Conversely, although C-reactive protein (CRP) is widely recognized as a general marker of systemic inflammation, it did not significantly improve the prediction of high AIP in our adjusted models. This finding is consistent with emerging literature suggesting that IL-1β provides superior prognostic value for atherosclerosis risk compared to CRP in prediabetic populations21.

Moreover, the tumor necrosis factor receptor 1 (TNFR1) pathway contributes to endothelial dysfunction and atherogenesis. TNFR1 activation by TNF-α upregulates the expression of adhesion molecules, perpetuating monocyte infiltration and endothelial activation. It also synergizes with IL-1β to amplify inflammatory cascades, further accelerating atherosclerosis. These findings underscore the importance of targeting inflammatory pathways, particularly IL-1β and TNFR1 signaling, to mitigate cardiovascular risk in individuals with prediabetes22.

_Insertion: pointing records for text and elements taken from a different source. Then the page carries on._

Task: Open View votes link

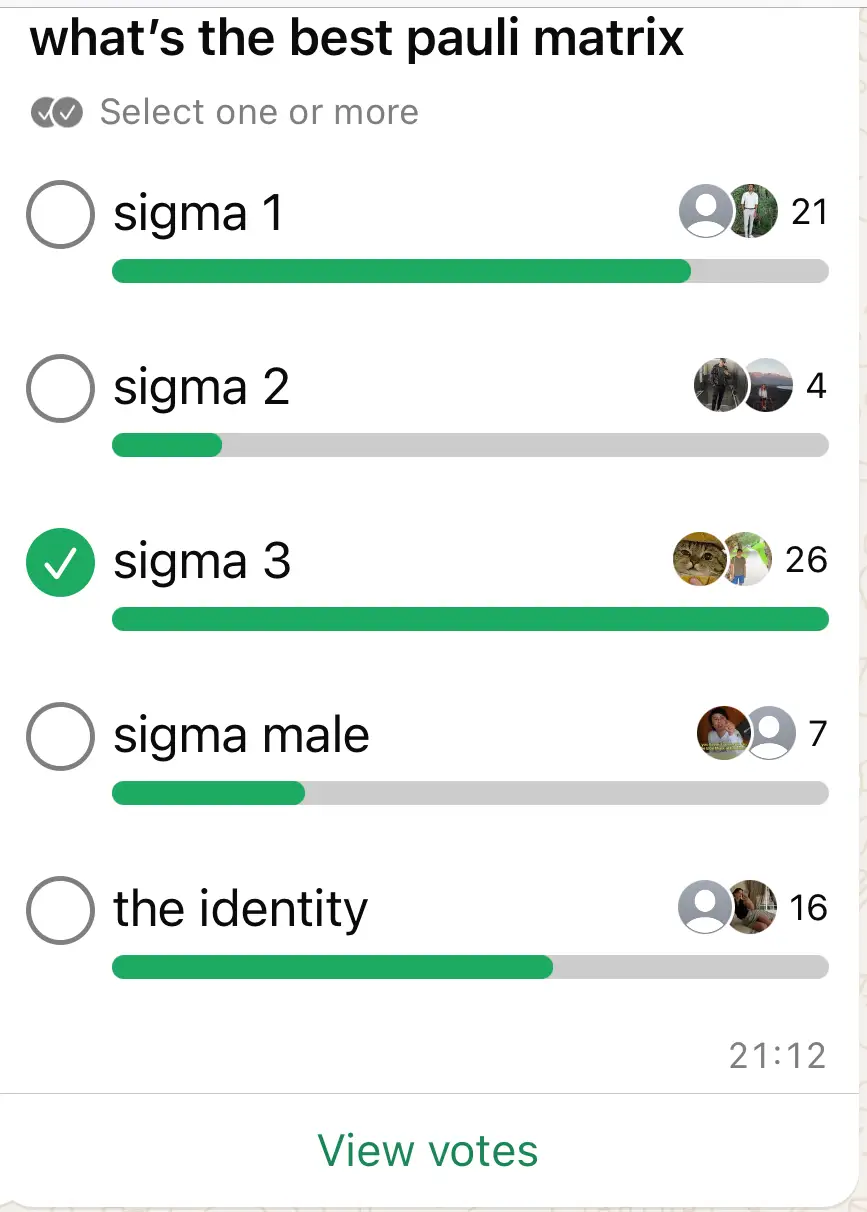Action: click(x=428, y=1150)
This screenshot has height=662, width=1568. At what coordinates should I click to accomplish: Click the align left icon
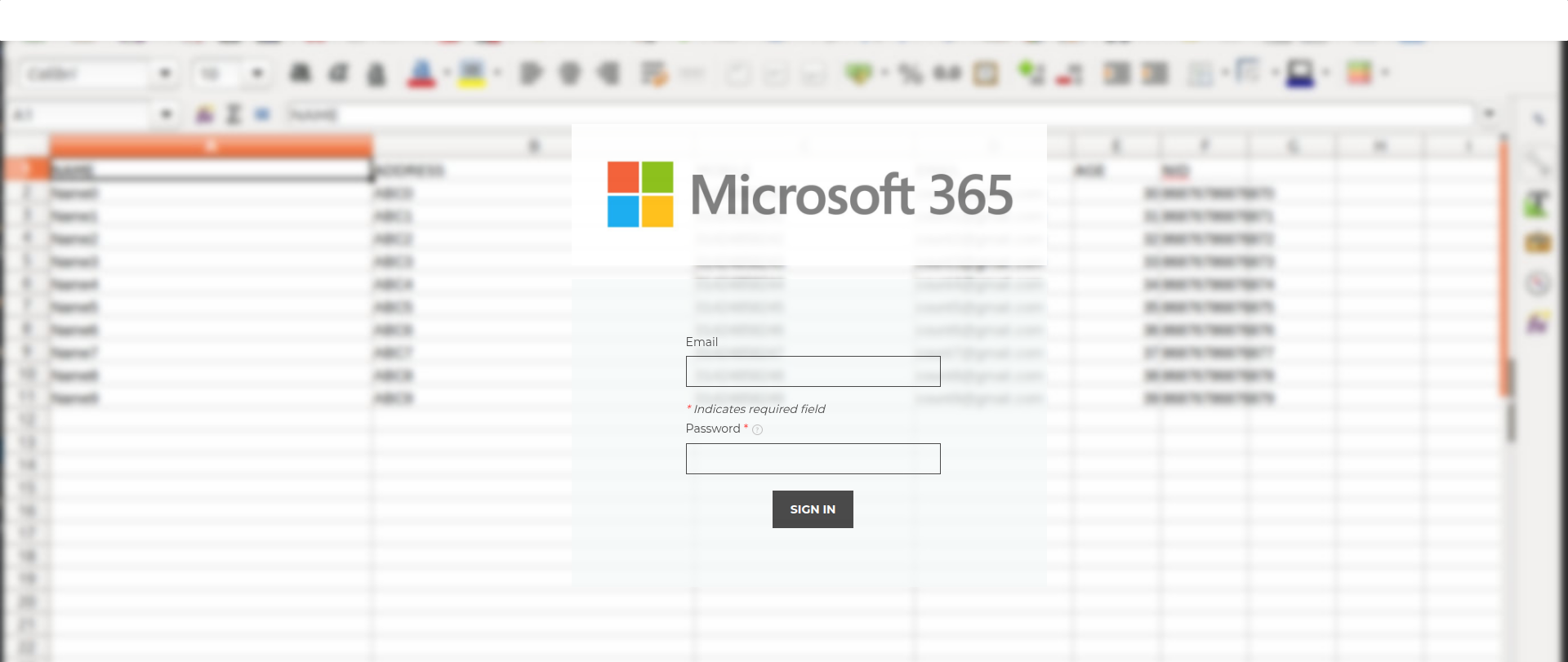point(531,73)
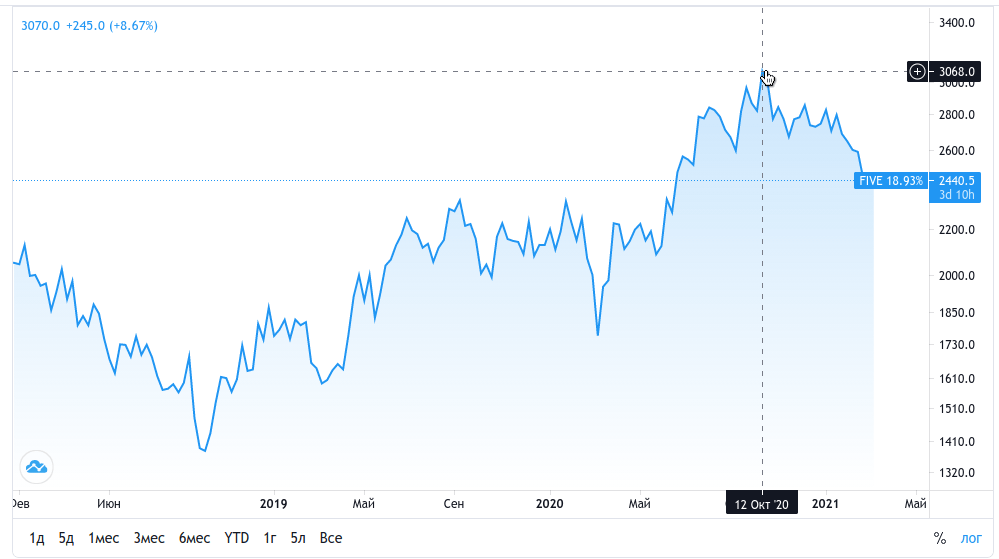999x559 pixels.
Task: Show all data with Все
Action: (331, 538)
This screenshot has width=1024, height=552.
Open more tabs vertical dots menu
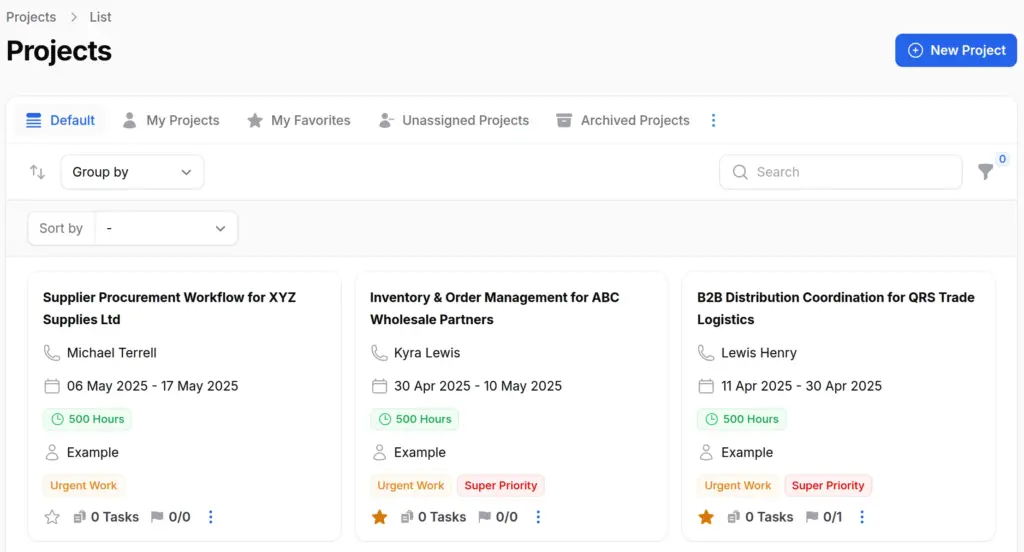[x=713, y=120]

Summary of strengths, limitations, and future directions

While our research investigates the role of TNFR1 and IL-1β as predictive biomarkers for atherogenesis in prediabetes, therefore enlightening us on inflammatory mechanisms adding to the risk of cardiovascular disease (CVD). The cross-sectional approach, however, restricts causal inferences, and the size of the sample limits the generalization. Although the final hierarchical logistic regression model demonstrated strong predictive value for elevated AIP, with IL-1β alone explaining over 50% of the variance (Nagelkerke R2 = 0.507), the sample size remains relatively small. This may limit the stability and generalizability of the model. A larger cohort would enhance model robustness and allow inclusion of additional covariates to further improve predictive accuracy and external validity.

To validate these conclusions, future investigations using longitudinal designs and more varied samples will be necessary. A substantial imbalance existed between AIP groups, with 46 participants classified as high AIP and 10 as low AIP. This likely reflects the elevated cardiometabolic risk in prediabetes but may limit statistical power to detect differences and inflate odds ratio estimates. Future studies with more balanced group sizes are needed to validate these findings.This study did not include a non-diabetic (healthy) control group, which limits our ability to compare biomarker levels to reference ranges in the general population. However, as prediabetes itself is a pathological condition involving early metabolic and inflammatory changes, our focus was on characterizing associations within this specific group. Future studies including healthy controls are warranted to expand upon these findings.

With new treatments such as IL-1β inhibitors (e.g., canakinumab) showing hope in lowering cardiovascular events, IL-1β and TNFR1 have biological value for prediabetes CVD risk evaluation. Future studies should investigate cause-effect relationships and focused anti-inflammatory therapies using longitudinal studies.

Conclusion

Our results emphasize the importance of TNFR1 and IL-1β for evaluating AIP; IL-1β is especially important for supporting atherogenesis. This data emphasizes the need to focus on IL-1β as a possible plan to reduce cardiovascular risk in individuals with prediabetes. From a clinical standpoint, this points to an optimistic path for early treatment using anti-inflammatory agents. Future investigations should focus on longitudinal studies with larger sample sizes to determine causality and assess the risk stratification for targeted therapies in slowing cardiovascular disease development.